こちらも合わせて読んでいただけたらと思います。

4月。

一斉に咲き、一週間足らずで散っていく桜の下で繰り広げられる出会いと別れ。

桜の花を見ながら

「嗚呼、日本は桜の国だなぁ」

としみじみと実感する私たちは、この光景は大昔から繰り広げられてきたと思っていますよね。


しかし

日本は昔『桜の国』ではありませんでした。


「えっ?」


と思った方がほとんどだと思います。


明治期まで日本は

『松の国』

であり

『梅の国』

でもあり

『桜の国』


でもあったのでした。


それを、ただ一つの『桜の国』へと変えていったのが

『ソメイヨシノ』

だったのです。


ソメイヨシノ


江戸末期から明治半ばまで園芸業の一大拠点であった染井村(現・東京都豊島区駒込)で作られ「吉野桜」の名前で売り出されたソメイヨシノ(1900年(明治33年)「日本園芸雑誌」において「染井吉野」と命名)は、一本の源木を元に接つ木と挿し木のくり返しで数を増やしていった、

いわゆるクローン桜です。

ですから、どこのソメイヨシノも同じ時期に一斉に開花するので、桜の開花宣言に使われます。

このソメイヨシノは他の桜の花にない特色が色々とあります。

まず、ソメイヨシノの最大の特徴は、葉が出る前に花が咲く事。

課題一覧 —
1. 本文について、次の問いに答えてください。
(a) 明治期まで、日本は『桜の国』のほかに何の国でもあったとされていますか。
(b) ソメイヨシノが作られた村は何という村ですか。
(c) ソメイヨシノの最大の特徴は何だと述べられていますか。
2. 本文のうち、「江戸末期から明治半ばまで園芸」を含む語句で始まり「まず、ソメイヨシノの最大の特徴は、葉が出る前に花が咲く事。」で終わる部分を、一字一句変えずにそのまま繰り返してください。

元データ —
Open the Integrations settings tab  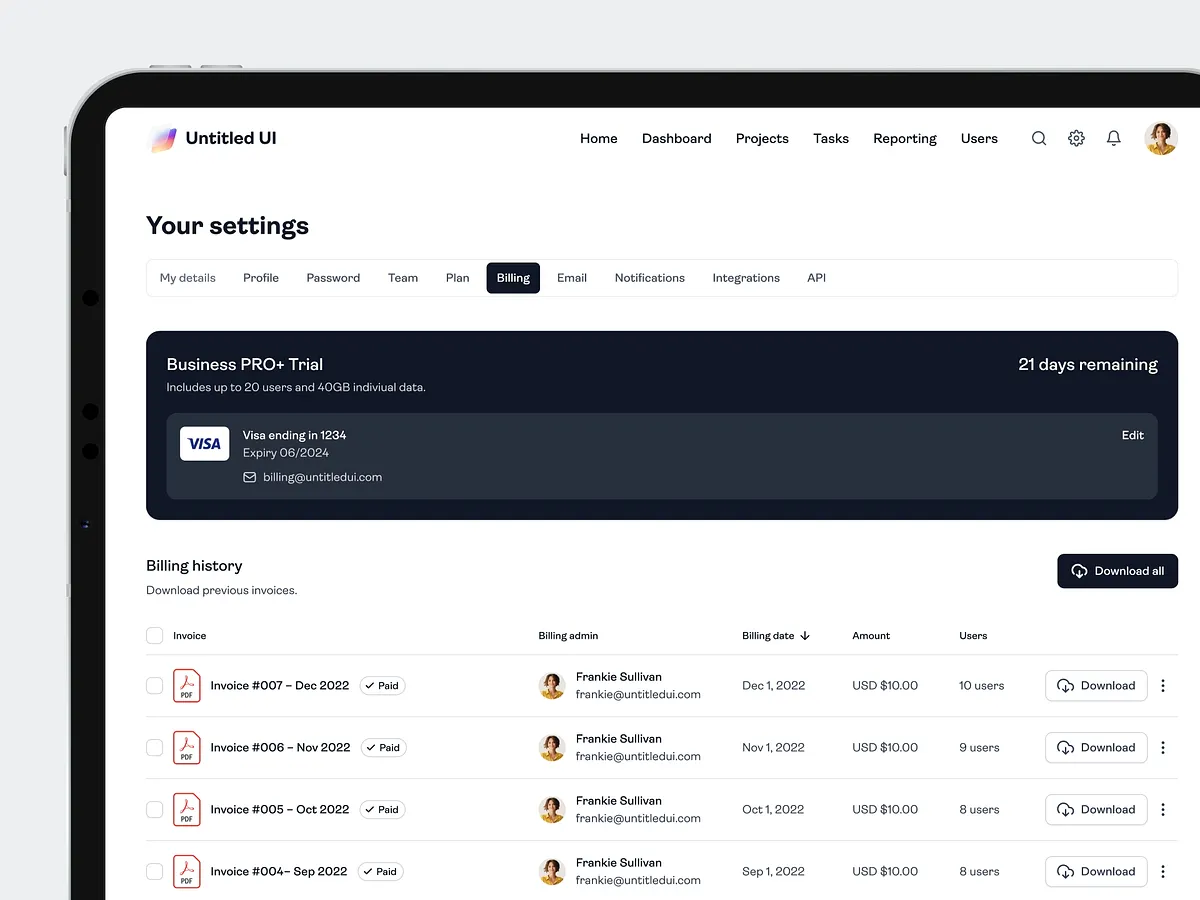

各問の解答 —
1.
(a) 『松の国』と『梅の国』
(b) 染井村(現・東京都豊島区駒込)
(c) 葉が出る前に花が咲くこと

2.
江戸末期から明治半ばまで園芸業の一大拠点であった染井村(現・東京都豊島区駒込)で作られ「吉野桜」の名前で売り出されたソメイヨシノ(1900年(明治33年)「日本園芸雑誌」において「染井吉野」と命名)は、一本の源木を元に接つ木と挿し木のくり返しで数を増やしていった、

いわゆるクローン桜です。

ですから、どこのソメイヨシノも同じ時期に一斉に開花するので、桜の開花宣言に使われます。

このソメイヨシノは他の桜の花にない特色が色々とあります。

まず、ソメイヨシノの最大の特徴は、葉が出る前に花が咲く事。